◆ **PASSAGE TO READ**:
++++++

Friday, March 20, 2009

Quite Evening

I'm just enjoying a quite night in right now. I worked on my coursework all afternoon and did some laundry. The weather has been so LOVELY in London. I almost didn't know sunshine could exist in this rainy bit of the world! The breeze is blowing in, cool, but not chilly, from my open window and I've got some Andy McKee guitar playing on my laptop. When I stopped at Summerfield's to pick up laundry detergent I got one of those rotisserie chickens (wonderful that they have those in the UK too and it fits perfectly in my largest tupperware), some salad greens, pre-made mash and a bottle of Merlot/Cabernet Sauvignon from the Bordeaux region (haha 3£)! An amazingly simple yet comforting and delicious meal. I think it cost me 10£ and will make at least three meals! Plus I didn't have to cook it, just heated it up in the microwave after my laundry was done.

As I fold my laundry, I am separating out clothes to take on Easter Holiday. I'm going to Germany and Poland with Beth. With the lovely weather I almost don't want to leave London! My mood is contemplative and sitting in Trefalgar Square, just watching people sounds like the best thing to do in the world (which I would have done this bright shiny afternoon except for my three course works due this coming Wednesday and not nearly enough progress on them!). However, Europe calls, and besides I found out the due date for my art history paper is April 16, so I'll be cutting my travels short and returning to London to spend some time in the Library and the National Gallery. Oh, such misery my life is - studying the great artists and genres in the greatest city on earth, eating roasted chicken and drinking wine, feeling at home. I love being here.

It occured to me that nothing makes you feel like your home than the little routines. Making dinner. Doing laundry. Cleaning house. I've already put down my roots here. I was home three weeks after I arrived. I miss London and I haven't even left. I suppose I'm nostolgic because before April 1st I have to decide where my next home will be - Atlanta GA or Newark DE. I don't want to go back and start another home. I can't imagine any place holding my heart like this one, besides Traverse City, Mi. In college, at Michigan, it was the PEOPLE that hold my love for the place. Now that many of my closest friends (aside from Kate) have graduated and moved on, I don't feel much about Ann Arbor, besides Michigan Pride and loyalty. Austin, TX was amazing but I think a lot of it was also the people. I've made some friends here but not super close friends like in Austin, Ann Arbor or Traverse City. The people I'm with are all just so different from me - different interests and studies - and we all know that there's not time to really bond, so friendships are looser. The only explaination for my attactment to London then is that I truely love the PLACE itself.

I'm also feeling contemplative, about the future and the past and the present because I found an old friend on Facebook today while I was doing my laundry. She never really updates her profile, so when I saw the new pictures - baby pictures (!) - I had to check it out. Ally and I were friends in High School. We weren't super close but I would count her among my good friends and was invited to her wedding, as she will be to mine if I have one. We've drifted apart since she got married (at age 20) and we were both off at different universities. This January she had a son. I found her blog on a link to her profile and am reading about her trip to Isreal with her husband who is a seminary student.

++++++

◆ **DATA EXCERPT**:
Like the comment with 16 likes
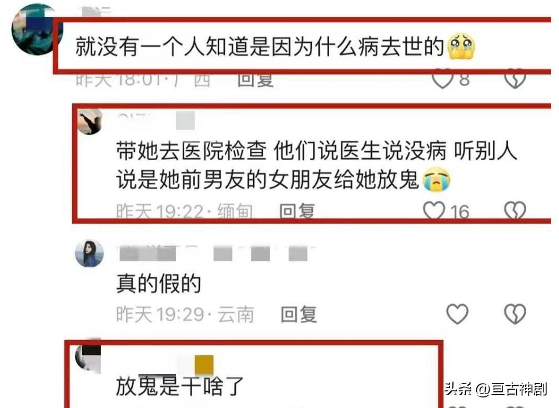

++++++

◆ **SHORT TASK 1**: Sum up the blog post about a quiet evening in London in three sentences.
◆ **SHORT TASK 2**: In the blog post about a quiet evening in London, where is the writer going over Easter Holiday?
◆ **SHORT TASK 3**: Pick up the blog post about a quiet evening in London right after its last sentence and keep writing it.
You won't need the data for any of this.

◆ **FINAL ANSWER 1**: On a calm, sunny evening in London, the writer does coursework and laundry, eats a cheap store-bought dinner, and sorts clothes for an Easter trip to Germany and Poland with Beth. The writer feels that small routines have made London home and must decide before April 1st whether the next home will be Atlanta or Newark. Finding a high school friend, Ally, on Facebook with new baby pictures adds to the writer's thoughtful mood.

◆ **FINAL ANSWER 2**: To Germany and Poland, with Beth.

◆ **FINAL ANSWER 3**:
Just thinking about it. Having a baby! She's young but not terribly. It makes me think about my future and my plans for my life. It makes me savour this time here, drinking it like this wine. I am my own person. I am alone here. But alone in an indepentend way. I know that if I am in trouble there are a dozen people to call. I am alone the way you are alone when you sit out by the dock on the lake and look up at the stars. It's strange and amazing to think that with the millions of people in this city - the sirens, the car alarms, the motor bikes, the traffic, the congestion on the tube - that I can feel like I do when I'm at the lake. Alone and content.

Someday there will be no alone time. Nothing will be private and there will be a husband and a child. At least that's on the goal list. Alone time will have to be portioned out like I portion out chocolate. I am glad that I have learned to enjoy it, and treasure it now. I am glad I can travel the world on my whims and not be constantly comprimising and catering to other people. I am choosing to see Eastern Europe with Beth. If she and her friends drive me nuts then I can go off on my own without much concern. I am so completely blessed to be here, to have this opportunity and to have these experiences. A tight group of friends would be great but I think I'm doing more growing this way.

So in addition to finding out my Art and Society paper is due April 16 (it's our LAST essay) I found out my Rise of the Novel exam is April 24th. My courseworks for Writing London and Theater are due Wednesday and that's the end of the course. The exam period extends well into May and I'd assumed I would have more class. I cannot believe how short the semester was! Truly this is not what I was expecting, though it's a pleasant surprise. Essentially I have April 25th until July 6th that I have no classes! Again, not in the plan. Though traveling was in the plan so I'll get another Eurorail pass, hurang Melissa into traveling with me, and see where we end up.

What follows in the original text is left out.